Awarded by Government of Wallonia
- Type: Order of merit
- Founded: 31 March 2011
- Eligibility: To any natural or legal person whose talent or merit has brought or continues to bring exceptional honour to Wallonia and thus contributes significantly to its influence.
- Status: Currently constituted
- Grades: Commander; Officer; Knight; Medal;
- Post-nominals: CMW; OMW; ChMW; MMW;

= Walloon Merit =

The Walloon Merit (mérite wallon) and the Spark of Wallonia (Étincelle de Wallonie) are a civilian honour for merits in the Belgian region of Wallonia. They are awarded by the Government of Wallonia to recognise individuals or organisations whose achievements bring exceptional distinction to the region. The Walloon Merit was established by decree on 31 March 2011, while the Spark of Wallonia was introduced on 12 July 2023 as a complementary distinction for young people or emerging talents aged 18 to 35.

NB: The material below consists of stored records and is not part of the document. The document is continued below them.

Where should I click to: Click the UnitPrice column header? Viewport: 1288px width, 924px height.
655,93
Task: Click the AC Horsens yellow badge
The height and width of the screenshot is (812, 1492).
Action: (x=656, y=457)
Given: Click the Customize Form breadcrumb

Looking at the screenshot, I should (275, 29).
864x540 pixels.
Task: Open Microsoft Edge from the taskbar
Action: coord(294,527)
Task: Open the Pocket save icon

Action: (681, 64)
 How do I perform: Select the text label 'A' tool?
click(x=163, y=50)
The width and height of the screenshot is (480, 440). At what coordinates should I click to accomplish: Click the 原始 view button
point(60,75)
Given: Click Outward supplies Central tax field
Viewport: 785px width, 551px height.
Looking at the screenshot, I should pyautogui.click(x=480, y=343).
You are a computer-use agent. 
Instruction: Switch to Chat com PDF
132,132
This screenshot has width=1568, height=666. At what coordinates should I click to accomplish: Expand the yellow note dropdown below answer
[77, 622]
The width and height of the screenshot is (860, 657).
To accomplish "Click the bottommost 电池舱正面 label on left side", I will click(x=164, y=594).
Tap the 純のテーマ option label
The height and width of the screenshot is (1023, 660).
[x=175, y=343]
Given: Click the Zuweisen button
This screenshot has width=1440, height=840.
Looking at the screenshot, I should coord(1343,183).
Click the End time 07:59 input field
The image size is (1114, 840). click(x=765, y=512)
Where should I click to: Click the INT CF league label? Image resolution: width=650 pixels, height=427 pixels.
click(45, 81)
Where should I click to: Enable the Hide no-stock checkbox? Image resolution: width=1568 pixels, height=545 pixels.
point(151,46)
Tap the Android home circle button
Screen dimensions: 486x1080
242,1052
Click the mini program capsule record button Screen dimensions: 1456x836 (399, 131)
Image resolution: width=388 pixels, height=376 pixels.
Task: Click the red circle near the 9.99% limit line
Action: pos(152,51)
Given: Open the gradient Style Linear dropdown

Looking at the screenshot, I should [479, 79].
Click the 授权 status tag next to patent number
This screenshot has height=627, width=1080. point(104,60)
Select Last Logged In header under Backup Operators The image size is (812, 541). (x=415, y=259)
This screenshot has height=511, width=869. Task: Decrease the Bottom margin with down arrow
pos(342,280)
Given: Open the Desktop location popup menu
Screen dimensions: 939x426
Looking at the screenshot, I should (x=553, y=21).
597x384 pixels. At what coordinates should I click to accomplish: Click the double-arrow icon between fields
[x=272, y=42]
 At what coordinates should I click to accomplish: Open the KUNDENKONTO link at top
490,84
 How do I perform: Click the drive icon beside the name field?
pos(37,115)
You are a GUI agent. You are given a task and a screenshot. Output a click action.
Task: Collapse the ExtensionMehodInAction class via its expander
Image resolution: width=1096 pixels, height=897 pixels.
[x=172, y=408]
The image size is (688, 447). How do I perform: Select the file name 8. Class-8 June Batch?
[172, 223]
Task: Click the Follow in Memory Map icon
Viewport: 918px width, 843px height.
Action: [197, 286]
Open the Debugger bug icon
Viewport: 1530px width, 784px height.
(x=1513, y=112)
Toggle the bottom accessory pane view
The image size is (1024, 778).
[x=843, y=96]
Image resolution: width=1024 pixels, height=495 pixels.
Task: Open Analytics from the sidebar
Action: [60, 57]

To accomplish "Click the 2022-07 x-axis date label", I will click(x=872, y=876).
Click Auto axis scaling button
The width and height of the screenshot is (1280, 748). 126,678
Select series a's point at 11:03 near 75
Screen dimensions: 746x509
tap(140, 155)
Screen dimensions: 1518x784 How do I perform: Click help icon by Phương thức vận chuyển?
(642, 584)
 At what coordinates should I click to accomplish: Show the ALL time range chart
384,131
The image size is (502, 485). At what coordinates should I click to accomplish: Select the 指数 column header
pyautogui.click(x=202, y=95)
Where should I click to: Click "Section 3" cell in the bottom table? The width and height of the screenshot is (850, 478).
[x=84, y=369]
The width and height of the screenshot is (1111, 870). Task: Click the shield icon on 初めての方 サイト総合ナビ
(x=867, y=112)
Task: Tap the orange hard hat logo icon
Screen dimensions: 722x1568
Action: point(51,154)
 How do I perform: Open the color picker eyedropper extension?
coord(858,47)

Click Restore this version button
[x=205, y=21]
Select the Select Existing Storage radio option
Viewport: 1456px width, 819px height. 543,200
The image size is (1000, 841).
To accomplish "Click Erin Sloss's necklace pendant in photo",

The honours are presented annually in Namur, the capital of Wallonia, during Wallonia Day. They recognise persons whose talent, dedication, or merit contributes to the reputation and influence of Wallonia in fields directly or indirectly related to the region’s areas of competence. In exceptional circumstances, the distinctions may also be awarded outside the annual ceremony.

== History ==
The creation of the Walloon Merit originated from a wider reflection on civic recognition and identity within the Walloon Region. Throughout history, human societies have honoured exceptional acts and exemplary conduct through various distinctions, a tradition modern states have adapted to reward civic merit and public service. Inspired by this historical continuity, the Walloon authorities sought to establish a distinction that would celebrate values such as dedication, excellence, and community contribution within a regional framework.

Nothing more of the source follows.